Présidentielle 2022: Le poids politique de la mémoire des pieds-noirs d’Algérie
Soixante ans après la signature des accords d’Evian du 18 mars 1962, les conséquences de la guerre d’Algérie sont toujours présentes dans le débat français, notamment parmi les rapatriés et leurs descendants.
A l’invitation du président de la République, plusieurs dizaines de représentants d’associations de rapatriés, quelques célébrités, parmi lesquelles Enrico Macias, le réalisateur Alexandre Arcady et l’actrice Françoise Fabian, et quelques maires, comme celui de Béziers (Hérault), Robert Ménard, se retrouvent dans la salle des fêtes du palais présidentiel.
C’est une première. Emmanuel Macron évoque la fusillade de la rue d’Isly, le 26 mars 1962 a Alger, lors de laquelle des dizaines de manifestants rassemblés a l’appel de l’OAS furent tués par l’armée française. « Soixante ans après, la France reconnaît cette tragédie. Ce massacre est impardonnable pour la République ».

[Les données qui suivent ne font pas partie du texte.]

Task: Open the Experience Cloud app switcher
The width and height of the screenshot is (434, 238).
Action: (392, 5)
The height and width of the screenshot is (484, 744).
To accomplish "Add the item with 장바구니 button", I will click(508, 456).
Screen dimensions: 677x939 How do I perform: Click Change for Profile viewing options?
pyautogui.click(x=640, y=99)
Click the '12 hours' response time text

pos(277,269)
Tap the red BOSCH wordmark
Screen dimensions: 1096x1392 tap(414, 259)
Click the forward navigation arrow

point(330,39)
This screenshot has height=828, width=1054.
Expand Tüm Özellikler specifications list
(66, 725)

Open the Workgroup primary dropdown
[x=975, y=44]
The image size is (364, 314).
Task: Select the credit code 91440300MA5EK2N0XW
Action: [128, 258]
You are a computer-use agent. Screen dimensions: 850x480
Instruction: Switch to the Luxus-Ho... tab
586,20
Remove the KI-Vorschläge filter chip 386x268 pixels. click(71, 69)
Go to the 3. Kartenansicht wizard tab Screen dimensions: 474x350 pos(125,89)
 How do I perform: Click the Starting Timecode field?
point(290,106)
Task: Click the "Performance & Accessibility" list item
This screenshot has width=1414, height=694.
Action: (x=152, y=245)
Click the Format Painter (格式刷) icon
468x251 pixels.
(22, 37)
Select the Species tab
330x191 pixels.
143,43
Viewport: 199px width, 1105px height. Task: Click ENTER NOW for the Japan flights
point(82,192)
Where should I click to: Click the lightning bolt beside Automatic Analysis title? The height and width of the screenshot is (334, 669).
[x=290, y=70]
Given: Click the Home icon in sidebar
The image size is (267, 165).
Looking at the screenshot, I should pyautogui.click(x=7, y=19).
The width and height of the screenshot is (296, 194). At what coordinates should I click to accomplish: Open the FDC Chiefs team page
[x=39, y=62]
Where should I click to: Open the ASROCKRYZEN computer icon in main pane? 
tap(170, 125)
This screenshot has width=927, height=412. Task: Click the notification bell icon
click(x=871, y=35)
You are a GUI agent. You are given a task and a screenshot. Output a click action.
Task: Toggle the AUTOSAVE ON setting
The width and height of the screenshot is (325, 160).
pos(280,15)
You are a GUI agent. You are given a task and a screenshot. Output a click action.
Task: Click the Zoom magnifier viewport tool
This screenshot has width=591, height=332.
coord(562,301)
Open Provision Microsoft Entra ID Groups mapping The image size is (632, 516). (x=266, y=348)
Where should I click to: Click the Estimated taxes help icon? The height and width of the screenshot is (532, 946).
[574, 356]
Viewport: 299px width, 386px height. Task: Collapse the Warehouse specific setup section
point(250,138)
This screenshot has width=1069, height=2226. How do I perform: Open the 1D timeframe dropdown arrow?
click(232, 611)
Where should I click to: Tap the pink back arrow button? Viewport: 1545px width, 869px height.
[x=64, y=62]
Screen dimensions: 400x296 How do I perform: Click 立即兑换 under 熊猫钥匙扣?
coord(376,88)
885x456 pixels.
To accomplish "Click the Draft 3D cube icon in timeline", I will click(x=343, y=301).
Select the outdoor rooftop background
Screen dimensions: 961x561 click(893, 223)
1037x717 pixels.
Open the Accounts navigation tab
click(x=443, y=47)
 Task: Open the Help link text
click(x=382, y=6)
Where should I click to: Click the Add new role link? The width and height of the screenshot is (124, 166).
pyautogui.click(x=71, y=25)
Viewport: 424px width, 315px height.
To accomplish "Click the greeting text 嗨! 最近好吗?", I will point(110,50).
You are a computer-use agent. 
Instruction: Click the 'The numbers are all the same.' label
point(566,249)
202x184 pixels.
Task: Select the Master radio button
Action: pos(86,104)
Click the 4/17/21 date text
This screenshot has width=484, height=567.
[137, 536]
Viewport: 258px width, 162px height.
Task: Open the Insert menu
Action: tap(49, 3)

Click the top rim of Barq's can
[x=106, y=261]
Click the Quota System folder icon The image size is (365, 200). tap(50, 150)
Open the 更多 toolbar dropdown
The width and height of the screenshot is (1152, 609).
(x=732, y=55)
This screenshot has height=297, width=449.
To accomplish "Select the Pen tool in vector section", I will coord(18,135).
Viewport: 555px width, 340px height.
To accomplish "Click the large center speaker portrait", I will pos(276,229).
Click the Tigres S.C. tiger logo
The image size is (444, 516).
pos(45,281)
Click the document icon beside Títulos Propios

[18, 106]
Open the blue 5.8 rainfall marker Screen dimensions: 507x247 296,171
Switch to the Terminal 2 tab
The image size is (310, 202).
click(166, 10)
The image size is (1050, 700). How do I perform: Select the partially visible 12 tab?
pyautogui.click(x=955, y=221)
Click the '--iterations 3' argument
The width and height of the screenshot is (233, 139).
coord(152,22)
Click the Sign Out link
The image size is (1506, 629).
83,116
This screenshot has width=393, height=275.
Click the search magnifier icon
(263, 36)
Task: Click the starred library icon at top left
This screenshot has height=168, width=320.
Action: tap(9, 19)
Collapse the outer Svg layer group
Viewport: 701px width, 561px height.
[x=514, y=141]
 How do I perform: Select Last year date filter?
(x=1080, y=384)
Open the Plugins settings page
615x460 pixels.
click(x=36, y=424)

Voilà soixante ans que les pieds noirs attendaient – souvent désespérément – d’entendre ça. La date choisie pour cet événement n’est pas neutre. A deux mois du soixantième anniversaire de la signature des accords d’Evian, le 18 mars 1962, vécus comme une trahison de la France par les milieux pieds-noirs, et moins de trois mois avant le premier tour de l’élection présidentielle, cette initiative vise à amadouer cette population traumatisée.